Boost operates in 12 states, largely in the southeast and western states such as California and Hawaii.
As it competes against regional flat-rate competitors such as MetroPCS and Leap Wireless, the Boost Unlimited service launched with different prices in different regions. Packages were available for about $55 in some areas.
“Now there is one common pricing,” said Leigh Horner, a spokeswoman for Sprint Nextel.
Unlimited calls are available for $50, unlimited calls and texting now are $60 and unlimited talking, texting and Web-browsing will be $70.
Romeo Reyes, an analyst at Jefferies & Co., got wind of the Boost Unlimited price increases that took effect this week.
He sees it as an opportunity for rivals such as Leap and MetroPCS. He also wondered whether Sprint was attempting to limit the loss of customers who otherwise would be attracted to the parent company’s Simply Everything unlimited calling plans, which have become a cornerstone of the current turnaround efforts.
The main Simply Everything package is available for about $99 a month.

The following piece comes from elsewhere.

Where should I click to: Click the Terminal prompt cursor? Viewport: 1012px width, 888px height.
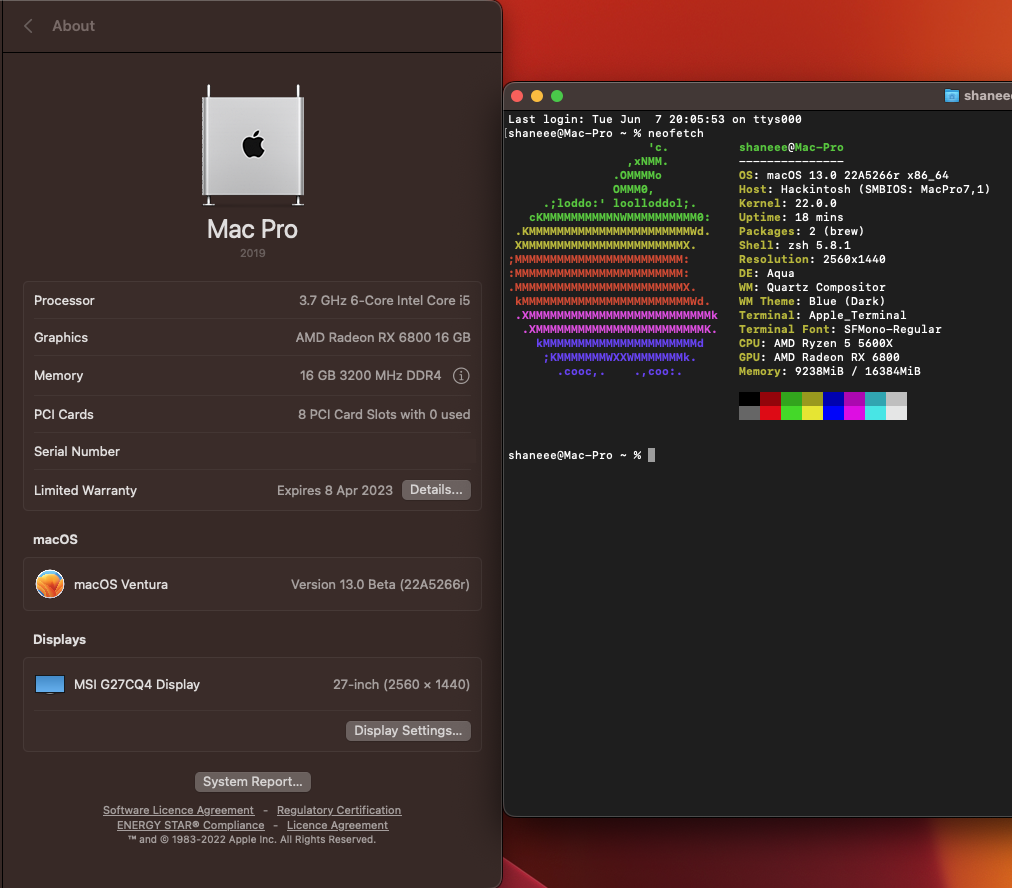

Reyes did note that there is a difference between the plans as Boost Unlimited and the other services are limited to service within a home area while Simply Everything is nationwide.
“We believe that Sprint may be re-pricing the Boost service as it may have experienced cannibalization of its higher ARPU subscribers,” Reyes wrote in a recent report.
That certainly was one of the problems for Alltel when it “briefly rolled-out an unsuccessful unlimited Service” several years ago, he wrote.
Sprint raising the prices for Boost Unlimited should make it easier for Leap and MetroPCS to win business, Reyes stated.
“The increase in the rate plan offering by Boost, we believe, will benefit both LEAP and PCS, whose average
ARPU for unlimited regional calling is in the $45 range,” he said.
Sprint executives did not change Boost Unlimited prices because of potential conflicts with sales of Simply Everything plans, Horner said.
“We don’t view it that way at all,” she said.
Customers attracted to Boost’s pre-paid service tend to be very different from those who tend to sign up for Sprint Nextel’s core wireless service, she said.
Adjustments to Boost Unlimited are a reflection of how Sprint will continue to manage the use of its wireless network so the company brings “the right minutes at the right price point to be profitable,” Horner said.
When Sprint said that it lost 1.09 million subscribers during the first quarter, more than 540,000 of the losses came from Boost’s core pre-paid service. The losses were partially offset by the gain of 343,000 subscribers for the Boost Unlimited service.
More details are expected to emerge late this summer about how Sprint will rely on Boost Mobile and Boost Unlimited in its overall quest to return to growth.